**WHAT TO WORK ON:**
Copy each line of the data that has "computer" in it.

**Dataset entries:**

• • •

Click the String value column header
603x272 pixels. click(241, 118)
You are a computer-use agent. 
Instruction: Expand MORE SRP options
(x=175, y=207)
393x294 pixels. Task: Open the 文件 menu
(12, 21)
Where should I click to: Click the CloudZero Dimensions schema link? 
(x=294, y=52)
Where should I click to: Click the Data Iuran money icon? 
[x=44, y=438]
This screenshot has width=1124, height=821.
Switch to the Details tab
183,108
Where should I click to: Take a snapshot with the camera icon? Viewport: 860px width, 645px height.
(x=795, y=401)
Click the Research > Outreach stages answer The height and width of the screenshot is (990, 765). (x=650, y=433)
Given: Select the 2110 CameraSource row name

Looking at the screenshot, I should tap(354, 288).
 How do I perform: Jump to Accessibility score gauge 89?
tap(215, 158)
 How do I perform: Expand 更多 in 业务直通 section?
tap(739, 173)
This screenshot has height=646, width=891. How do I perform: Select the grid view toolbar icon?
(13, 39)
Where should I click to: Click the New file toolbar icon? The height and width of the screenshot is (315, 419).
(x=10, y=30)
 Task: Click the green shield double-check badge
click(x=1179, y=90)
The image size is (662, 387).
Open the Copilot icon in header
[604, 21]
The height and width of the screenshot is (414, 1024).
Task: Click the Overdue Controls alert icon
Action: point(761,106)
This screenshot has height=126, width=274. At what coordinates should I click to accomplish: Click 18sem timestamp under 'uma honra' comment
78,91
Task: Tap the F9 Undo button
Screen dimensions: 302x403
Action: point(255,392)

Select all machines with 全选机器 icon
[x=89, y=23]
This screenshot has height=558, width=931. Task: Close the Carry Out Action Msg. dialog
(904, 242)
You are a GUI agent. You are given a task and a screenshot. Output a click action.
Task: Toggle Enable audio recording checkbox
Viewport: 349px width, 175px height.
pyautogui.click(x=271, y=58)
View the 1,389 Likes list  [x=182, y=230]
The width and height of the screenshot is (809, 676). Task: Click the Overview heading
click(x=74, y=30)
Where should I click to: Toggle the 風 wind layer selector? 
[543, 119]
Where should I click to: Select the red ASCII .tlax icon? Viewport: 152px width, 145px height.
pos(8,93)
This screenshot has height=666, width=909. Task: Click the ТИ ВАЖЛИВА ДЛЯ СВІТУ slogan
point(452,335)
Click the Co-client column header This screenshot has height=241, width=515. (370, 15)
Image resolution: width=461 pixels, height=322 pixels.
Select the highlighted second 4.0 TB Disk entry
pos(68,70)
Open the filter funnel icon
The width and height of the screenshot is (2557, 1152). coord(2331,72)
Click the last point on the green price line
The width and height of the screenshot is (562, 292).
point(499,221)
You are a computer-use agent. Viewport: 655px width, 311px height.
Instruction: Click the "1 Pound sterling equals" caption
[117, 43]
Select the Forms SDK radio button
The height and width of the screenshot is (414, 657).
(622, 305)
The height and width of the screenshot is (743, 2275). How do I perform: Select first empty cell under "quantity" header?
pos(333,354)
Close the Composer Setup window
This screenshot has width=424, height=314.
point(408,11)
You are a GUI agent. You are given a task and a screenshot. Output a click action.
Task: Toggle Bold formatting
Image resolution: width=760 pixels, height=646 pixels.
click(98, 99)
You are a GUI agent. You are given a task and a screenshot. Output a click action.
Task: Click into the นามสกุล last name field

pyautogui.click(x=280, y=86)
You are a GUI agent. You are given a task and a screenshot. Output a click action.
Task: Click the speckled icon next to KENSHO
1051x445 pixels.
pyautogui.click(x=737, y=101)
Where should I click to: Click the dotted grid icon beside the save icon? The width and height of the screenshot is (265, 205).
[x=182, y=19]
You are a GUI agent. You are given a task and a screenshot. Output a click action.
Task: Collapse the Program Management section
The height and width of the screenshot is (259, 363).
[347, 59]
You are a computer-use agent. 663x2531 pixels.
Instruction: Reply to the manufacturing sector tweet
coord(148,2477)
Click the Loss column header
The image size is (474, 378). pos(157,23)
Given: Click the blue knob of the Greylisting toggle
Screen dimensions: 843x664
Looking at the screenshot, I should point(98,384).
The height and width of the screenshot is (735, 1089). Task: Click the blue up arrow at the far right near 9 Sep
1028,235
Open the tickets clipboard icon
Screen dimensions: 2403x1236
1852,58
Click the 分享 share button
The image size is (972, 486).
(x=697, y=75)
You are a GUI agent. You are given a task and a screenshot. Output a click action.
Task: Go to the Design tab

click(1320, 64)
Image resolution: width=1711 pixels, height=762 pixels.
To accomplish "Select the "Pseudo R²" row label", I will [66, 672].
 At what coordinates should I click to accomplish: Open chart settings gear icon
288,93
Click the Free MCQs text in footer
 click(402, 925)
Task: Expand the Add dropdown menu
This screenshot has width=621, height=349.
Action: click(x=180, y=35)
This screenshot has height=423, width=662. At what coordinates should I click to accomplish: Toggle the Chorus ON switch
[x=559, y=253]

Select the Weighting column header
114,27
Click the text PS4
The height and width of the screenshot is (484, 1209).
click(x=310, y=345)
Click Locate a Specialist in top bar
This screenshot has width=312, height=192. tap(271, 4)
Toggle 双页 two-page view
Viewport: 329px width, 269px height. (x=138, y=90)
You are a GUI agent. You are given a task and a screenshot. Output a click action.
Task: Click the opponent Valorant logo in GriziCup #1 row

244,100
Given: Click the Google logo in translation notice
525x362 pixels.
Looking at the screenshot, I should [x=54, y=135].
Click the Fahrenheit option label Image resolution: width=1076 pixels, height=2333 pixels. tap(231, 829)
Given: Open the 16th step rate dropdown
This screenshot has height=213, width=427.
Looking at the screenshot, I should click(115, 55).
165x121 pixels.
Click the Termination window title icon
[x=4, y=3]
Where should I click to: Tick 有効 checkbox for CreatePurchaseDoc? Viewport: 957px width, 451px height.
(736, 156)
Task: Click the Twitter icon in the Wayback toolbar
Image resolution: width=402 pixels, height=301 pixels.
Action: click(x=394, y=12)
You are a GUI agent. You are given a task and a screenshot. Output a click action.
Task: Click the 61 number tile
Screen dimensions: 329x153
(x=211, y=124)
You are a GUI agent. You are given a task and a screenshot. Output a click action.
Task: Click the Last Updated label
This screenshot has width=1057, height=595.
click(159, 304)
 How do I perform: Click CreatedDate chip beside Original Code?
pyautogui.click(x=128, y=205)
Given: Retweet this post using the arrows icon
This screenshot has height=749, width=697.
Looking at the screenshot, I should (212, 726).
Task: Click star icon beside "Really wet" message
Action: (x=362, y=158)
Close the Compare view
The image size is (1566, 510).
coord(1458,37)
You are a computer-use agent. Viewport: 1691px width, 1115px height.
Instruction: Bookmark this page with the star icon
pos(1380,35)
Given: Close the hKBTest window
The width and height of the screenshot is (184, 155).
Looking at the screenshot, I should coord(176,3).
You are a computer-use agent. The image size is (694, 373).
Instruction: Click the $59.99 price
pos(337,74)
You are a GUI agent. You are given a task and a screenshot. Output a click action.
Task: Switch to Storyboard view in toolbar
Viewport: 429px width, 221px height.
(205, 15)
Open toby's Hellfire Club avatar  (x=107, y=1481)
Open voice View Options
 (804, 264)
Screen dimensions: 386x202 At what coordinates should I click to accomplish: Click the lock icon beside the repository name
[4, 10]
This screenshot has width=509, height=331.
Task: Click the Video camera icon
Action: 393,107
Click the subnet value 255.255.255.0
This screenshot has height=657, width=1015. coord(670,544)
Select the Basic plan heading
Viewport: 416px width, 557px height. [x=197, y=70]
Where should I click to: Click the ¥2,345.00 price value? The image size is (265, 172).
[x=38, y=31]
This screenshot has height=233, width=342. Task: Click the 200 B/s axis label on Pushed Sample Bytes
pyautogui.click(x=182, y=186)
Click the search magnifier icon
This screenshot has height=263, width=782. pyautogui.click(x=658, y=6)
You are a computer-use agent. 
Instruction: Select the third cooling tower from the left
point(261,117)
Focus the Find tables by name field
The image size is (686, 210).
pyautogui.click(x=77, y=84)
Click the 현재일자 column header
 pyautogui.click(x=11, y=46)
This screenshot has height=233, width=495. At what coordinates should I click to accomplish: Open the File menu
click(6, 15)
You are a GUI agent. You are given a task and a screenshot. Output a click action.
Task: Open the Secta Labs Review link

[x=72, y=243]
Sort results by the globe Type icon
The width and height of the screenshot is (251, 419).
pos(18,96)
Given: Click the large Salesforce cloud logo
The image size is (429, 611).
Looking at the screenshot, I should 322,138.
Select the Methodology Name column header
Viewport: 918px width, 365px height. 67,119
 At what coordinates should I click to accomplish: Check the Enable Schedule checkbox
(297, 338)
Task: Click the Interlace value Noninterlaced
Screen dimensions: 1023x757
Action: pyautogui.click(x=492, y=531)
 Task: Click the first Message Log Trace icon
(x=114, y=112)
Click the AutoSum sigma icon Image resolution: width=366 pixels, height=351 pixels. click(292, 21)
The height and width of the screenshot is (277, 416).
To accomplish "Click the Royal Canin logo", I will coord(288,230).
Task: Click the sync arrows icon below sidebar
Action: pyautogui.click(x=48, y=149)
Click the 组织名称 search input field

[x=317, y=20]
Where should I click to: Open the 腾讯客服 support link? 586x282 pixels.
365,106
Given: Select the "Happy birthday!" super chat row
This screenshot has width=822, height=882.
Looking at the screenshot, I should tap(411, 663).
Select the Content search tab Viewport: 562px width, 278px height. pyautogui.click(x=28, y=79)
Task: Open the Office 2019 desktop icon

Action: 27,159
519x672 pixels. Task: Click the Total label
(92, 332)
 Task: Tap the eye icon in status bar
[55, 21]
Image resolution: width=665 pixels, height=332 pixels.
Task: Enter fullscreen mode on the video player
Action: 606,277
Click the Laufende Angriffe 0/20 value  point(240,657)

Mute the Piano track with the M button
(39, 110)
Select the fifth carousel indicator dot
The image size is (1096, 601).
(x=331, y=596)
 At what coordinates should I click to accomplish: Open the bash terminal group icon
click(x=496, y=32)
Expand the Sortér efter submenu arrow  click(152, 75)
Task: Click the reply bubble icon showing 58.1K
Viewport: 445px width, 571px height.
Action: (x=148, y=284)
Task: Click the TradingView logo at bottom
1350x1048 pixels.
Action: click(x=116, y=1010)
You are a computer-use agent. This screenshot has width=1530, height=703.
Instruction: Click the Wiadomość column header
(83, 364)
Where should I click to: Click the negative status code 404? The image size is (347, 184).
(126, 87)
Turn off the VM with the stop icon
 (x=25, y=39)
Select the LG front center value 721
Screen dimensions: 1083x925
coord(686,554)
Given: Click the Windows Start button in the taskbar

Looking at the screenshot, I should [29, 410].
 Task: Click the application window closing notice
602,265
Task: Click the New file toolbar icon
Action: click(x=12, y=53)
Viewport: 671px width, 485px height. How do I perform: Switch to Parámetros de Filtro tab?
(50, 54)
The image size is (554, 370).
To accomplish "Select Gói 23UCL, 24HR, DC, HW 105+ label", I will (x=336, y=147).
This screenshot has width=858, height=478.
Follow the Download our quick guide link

• • •

**YOUR SOLUTION:**
You are a computer-use agent. 
You are a computer-use agent. Viewport: 655px width, 311px height.
You are a computer-use agent. 663x2531 pixels.
You are a computer-use agent. Viewport: 1691px width, 1115px height.
You are a computer-use agent. The image size is (694, 373).
You are a computer-use agent. 
You are a computer-use agent. This screenshot has width=1530, height=703.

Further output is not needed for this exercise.